Another quick win is to not use SELECT *, but specify a column list. You
may be lucky and have a covering index that can be used to speed up the
query if you don't show all columns.

Why are you using things like "Ltrim(RTrim(ab1.LastName)) != ''"? Do you
mean to say that your LastName column might contain empty strings, but
also a series of spaces? Why don't you use NULL to represent missing data,
that's exactly what the NULL symbol is invented for.

From your query, I get the impression that each row in your table has
exactly one of LastName and Company filled; the other column is always an
empty string or some spaces. If you had used NULLS, you could now simply
have written "ab2.LastName = ab1.LastName OR ab2.Company = ab1.Company".
Not necessarily faster (though certainly not slower), but a lot more
readable!

This code: And
(
ab2.ZipCode = ab1.ZipCode
Or
ab1.ZipCode = ''
)

will result in ANY zip code from ab2 being considered a match if the zip
code in ab1 is blank. Are you sure that is what you want? If you want a
blank zip code in ab1 to match only blank zip codes in ab2, reduce this to
AND ab2.ZipCode = ab1.ZipCode
Not only shorter and easier, but probably quicker as well.

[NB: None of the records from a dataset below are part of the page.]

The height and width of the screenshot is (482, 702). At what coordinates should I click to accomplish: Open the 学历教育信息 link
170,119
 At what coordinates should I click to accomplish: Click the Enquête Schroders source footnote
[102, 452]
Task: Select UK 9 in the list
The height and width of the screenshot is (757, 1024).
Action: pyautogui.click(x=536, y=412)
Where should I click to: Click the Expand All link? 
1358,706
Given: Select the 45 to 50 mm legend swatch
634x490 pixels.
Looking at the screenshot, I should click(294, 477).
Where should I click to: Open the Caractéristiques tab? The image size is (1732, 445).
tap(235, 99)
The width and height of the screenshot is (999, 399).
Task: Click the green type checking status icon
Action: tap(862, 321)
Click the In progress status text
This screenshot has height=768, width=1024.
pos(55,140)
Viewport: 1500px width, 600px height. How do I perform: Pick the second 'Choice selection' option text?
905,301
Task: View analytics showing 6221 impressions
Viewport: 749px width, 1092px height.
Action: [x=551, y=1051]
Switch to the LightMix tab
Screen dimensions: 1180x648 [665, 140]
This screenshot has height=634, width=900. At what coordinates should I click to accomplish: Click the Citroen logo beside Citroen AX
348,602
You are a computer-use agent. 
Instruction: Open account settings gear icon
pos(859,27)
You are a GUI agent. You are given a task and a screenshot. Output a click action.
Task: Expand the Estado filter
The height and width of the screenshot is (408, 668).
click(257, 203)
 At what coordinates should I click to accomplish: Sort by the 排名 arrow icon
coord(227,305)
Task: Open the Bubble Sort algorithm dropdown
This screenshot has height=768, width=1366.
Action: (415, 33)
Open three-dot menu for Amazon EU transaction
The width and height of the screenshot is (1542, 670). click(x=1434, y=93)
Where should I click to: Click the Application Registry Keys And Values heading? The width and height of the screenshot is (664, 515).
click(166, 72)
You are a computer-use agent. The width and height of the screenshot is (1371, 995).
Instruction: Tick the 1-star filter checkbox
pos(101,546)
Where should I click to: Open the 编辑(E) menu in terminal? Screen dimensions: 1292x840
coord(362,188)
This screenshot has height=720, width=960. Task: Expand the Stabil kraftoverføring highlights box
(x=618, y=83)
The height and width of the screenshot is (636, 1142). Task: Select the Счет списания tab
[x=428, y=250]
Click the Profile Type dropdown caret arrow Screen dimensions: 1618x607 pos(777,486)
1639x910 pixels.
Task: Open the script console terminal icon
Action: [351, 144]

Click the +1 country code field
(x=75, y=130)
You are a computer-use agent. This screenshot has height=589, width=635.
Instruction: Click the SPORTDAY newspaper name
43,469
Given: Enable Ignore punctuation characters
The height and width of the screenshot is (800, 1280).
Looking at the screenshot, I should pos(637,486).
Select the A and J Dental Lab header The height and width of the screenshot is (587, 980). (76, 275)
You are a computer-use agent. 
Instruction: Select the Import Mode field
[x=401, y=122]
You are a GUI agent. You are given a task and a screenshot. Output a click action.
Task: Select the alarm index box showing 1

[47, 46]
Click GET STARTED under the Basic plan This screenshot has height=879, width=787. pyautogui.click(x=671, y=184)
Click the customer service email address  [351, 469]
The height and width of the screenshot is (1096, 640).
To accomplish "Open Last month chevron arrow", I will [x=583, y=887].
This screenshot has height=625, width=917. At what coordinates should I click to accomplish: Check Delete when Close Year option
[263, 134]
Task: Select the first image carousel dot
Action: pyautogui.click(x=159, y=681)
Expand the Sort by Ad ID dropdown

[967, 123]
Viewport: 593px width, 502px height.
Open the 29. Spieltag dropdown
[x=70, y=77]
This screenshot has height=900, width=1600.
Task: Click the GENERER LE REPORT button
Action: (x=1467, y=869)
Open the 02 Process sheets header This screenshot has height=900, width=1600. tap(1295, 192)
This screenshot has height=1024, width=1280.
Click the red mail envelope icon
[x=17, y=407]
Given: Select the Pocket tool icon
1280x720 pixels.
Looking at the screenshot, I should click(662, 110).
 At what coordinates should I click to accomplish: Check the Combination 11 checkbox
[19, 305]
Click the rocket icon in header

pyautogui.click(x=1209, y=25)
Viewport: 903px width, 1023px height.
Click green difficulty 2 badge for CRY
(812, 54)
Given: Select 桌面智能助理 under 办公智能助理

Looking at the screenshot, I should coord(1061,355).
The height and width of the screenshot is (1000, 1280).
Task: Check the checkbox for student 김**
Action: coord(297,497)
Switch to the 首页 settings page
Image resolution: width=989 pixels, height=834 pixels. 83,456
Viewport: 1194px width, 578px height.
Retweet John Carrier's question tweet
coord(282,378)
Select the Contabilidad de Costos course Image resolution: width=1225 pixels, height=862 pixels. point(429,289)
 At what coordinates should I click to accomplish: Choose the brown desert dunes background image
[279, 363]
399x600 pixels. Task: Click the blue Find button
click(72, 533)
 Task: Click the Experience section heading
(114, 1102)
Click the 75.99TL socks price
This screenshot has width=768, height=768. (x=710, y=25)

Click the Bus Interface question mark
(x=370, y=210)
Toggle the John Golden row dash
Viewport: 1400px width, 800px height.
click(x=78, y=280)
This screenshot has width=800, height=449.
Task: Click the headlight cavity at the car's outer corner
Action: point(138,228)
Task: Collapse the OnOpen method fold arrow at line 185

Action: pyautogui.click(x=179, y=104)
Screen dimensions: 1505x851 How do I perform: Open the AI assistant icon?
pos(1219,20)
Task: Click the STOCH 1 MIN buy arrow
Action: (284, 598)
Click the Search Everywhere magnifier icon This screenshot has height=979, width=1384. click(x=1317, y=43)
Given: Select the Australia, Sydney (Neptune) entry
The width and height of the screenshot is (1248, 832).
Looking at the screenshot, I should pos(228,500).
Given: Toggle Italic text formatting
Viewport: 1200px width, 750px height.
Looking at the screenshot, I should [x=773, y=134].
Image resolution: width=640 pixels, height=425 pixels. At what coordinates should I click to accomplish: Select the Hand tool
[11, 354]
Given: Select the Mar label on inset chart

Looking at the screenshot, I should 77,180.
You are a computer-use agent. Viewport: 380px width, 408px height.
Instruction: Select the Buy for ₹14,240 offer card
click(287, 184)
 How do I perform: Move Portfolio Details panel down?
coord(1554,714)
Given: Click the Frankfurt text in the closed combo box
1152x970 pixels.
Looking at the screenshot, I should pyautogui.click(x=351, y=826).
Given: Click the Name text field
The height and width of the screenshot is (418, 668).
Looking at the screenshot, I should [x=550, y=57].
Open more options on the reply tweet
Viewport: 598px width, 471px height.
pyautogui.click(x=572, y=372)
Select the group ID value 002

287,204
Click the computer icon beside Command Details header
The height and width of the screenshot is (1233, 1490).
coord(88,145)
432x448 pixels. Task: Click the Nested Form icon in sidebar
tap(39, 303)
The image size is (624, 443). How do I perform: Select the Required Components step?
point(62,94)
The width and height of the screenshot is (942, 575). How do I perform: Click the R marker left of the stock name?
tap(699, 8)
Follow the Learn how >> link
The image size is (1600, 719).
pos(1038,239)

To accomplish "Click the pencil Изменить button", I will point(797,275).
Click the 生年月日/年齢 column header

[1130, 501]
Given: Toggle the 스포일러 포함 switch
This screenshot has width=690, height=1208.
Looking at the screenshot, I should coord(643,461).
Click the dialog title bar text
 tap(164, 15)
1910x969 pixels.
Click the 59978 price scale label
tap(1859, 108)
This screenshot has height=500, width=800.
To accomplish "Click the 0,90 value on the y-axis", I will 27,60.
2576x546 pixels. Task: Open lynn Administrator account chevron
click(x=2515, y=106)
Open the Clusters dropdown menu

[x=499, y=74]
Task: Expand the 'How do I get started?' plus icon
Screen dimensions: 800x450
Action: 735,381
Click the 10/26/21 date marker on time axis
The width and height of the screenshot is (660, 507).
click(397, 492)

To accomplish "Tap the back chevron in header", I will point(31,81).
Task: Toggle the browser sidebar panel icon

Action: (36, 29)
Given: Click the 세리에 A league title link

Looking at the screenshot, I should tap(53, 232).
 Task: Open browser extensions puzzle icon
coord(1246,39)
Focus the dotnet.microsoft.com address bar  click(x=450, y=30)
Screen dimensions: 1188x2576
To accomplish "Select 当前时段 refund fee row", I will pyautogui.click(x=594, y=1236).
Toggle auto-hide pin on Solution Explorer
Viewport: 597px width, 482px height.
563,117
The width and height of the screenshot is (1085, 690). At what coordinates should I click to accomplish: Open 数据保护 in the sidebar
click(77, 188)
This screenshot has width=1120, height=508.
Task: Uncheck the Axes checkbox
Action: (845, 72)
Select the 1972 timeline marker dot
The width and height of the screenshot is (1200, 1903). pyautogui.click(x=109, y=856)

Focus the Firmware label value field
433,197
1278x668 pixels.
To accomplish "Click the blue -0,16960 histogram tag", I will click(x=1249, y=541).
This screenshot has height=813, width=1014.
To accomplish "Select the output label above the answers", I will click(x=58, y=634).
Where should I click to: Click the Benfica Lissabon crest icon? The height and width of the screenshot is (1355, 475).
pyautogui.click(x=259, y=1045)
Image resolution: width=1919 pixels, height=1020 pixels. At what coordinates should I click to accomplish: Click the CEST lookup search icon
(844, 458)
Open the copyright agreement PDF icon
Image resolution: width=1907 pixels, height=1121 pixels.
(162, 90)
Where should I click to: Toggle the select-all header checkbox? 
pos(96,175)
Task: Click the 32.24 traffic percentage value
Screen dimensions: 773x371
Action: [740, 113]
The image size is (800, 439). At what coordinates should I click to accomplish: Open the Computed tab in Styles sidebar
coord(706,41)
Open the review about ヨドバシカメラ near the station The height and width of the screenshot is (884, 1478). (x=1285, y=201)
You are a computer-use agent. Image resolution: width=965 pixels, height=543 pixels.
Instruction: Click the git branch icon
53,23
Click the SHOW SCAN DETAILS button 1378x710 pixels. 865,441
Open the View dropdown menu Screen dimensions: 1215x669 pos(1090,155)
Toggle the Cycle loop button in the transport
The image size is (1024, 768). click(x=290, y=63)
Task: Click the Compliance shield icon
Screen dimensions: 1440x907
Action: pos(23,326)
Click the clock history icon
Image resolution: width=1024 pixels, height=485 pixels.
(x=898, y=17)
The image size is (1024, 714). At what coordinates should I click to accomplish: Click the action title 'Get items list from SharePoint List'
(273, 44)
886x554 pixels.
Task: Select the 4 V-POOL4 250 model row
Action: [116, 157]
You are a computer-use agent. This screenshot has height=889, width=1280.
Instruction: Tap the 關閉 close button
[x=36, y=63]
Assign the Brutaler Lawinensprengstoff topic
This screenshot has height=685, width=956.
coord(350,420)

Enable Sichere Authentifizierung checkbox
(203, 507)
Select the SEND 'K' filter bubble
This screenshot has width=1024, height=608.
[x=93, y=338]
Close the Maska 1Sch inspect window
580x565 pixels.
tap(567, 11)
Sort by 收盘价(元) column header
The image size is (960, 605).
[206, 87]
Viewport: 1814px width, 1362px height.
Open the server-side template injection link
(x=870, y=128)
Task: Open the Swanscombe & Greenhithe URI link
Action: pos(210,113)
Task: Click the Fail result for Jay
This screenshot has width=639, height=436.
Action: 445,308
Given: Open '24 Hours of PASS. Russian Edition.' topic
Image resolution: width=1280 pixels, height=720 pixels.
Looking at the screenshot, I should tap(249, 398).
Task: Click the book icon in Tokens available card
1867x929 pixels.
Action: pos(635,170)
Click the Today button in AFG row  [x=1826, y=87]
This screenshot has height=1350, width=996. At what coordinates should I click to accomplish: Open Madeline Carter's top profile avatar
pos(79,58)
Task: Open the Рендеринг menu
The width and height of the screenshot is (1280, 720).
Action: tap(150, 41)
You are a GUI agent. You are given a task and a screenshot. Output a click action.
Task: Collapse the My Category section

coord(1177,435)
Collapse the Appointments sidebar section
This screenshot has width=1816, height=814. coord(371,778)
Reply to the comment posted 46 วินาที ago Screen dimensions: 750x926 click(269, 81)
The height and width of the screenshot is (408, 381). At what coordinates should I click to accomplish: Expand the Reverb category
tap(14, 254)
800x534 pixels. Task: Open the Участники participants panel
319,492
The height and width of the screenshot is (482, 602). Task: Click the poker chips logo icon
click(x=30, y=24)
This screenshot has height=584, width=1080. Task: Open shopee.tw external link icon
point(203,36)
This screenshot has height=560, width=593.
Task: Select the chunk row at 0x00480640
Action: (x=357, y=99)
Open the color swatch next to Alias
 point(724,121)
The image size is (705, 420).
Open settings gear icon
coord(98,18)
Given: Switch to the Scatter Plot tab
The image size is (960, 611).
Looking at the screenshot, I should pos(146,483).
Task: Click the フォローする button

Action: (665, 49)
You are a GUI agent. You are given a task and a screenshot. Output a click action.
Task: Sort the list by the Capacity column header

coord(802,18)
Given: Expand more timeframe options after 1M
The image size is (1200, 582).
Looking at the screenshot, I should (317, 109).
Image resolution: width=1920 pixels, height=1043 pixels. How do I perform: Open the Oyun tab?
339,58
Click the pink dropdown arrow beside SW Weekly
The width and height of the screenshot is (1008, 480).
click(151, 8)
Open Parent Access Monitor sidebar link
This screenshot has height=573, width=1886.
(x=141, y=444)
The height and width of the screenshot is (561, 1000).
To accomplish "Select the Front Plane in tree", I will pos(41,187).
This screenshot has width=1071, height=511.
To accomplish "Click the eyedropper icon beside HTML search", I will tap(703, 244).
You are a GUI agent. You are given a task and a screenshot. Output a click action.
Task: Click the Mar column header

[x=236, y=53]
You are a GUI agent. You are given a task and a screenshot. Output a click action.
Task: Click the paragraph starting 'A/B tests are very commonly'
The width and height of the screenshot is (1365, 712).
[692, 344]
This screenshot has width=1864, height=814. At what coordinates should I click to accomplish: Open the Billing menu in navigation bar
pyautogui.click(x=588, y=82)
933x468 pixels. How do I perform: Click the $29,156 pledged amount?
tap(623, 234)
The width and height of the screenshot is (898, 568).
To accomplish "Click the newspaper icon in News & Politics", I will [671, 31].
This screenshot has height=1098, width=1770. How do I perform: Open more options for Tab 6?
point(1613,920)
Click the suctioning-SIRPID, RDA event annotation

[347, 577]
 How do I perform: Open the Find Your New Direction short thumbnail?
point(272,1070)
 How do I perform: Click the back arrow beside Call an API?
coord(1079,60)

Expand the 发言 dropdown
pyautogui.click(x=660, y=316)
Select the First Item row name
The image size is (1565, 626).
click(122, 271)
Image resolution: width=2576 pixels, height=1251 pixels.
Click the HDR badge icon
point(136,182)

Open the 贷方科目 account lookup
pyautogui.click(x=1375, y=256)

For more help, you'll have to post more information: the structure of your
table (as CREATE TABLE statement, with irrelevant columns omitted, but all
constraints and properties included - and don't forget to include indexes
as well), some sample data (as INSERT statements) to illustrate how your
data looks and the output you expect to get from that sample data. Plus a
description of what you consider to be a duplicate, as your query
indicates that your definition is not trivial.

Best, Hugo
--

(Remove _NO_ and _SPAM_ to get my e-mail address)
Jul 23 '05 #2
I'll have a go at it. Try this:

Select
Top 1000 *
From (
SELECT *
FROM addresses ab1
INNER JOIN (
SELECT LastName,ZipCode
FROM Addresses
WHERE LastName > Space(100)
AND Zipcode <> ''
GROUP BY LastName,ZipCode
HAVING COUNT(*)>1
) ab2
ON ab1.LastName=ab2.LastName
AND ab1.ZipCode =ab2.ZipCode

UNION ALL

SELECT *
FROM addresses ab1
INNER JOIN (
SELECT LastName
FROM Addresses
WHERE LastName > Space(100)
HAVING COUNT(*)>1
GROUP BY LastName
AND MIN(ZipCode)=''
) ab2
ON ab1.LastName=ab2.LastName
AND ab1.ZipCode =''

UNION ALL

SELECT *
FROM addresses ab1
INNER JOIN (
SELECT Company,ZipCode
FROM Addresses
WHERE Company > Space(100)
AND Zipcode <> ''
GROUP BY Company,ZipCode
HAVING COUNT(*)>1
AND MIN(LastName) < MAX(LastName)
) ab2
ON ab1.Company=ab2.Company
AND ab1.ZipCode=ab2.ZipCode

UNION ALL

SELECT *
FROM addresses ab1
INNER JOIN (
SELECT Company
FROM Addresses
WHERE Company > Space(100)
GROUP BY Company
HAVING COUNT(*)>1
AND MIN(LastName) < MAX(LastName)
AND MIN(ZipCode)=''
) ab2
ON ab1.Company=ab2.Company
AND ab1.ZipCode=''
) X
Order By
LastName, FirstName

Note that the predicate "AND MIN(LastName) < MAX(LastName)" tries to
eliminate duplicate duplicates. However, this may result in a missed
Company duplicate, because of existing LastName duplicates for the same
ZipCode.

Of course, if you are using TOP 1000 to just get the first 1000
duplicates (and not all duplicates), then you can also do something like
this:

Declare @count int
Set @count=0

SELECT TOP 1000 *
FROM addresses ab1
INNER JOIN (
SELECT LastName,ZipCode
FROM Addresses
WHERE LastName > Space(100)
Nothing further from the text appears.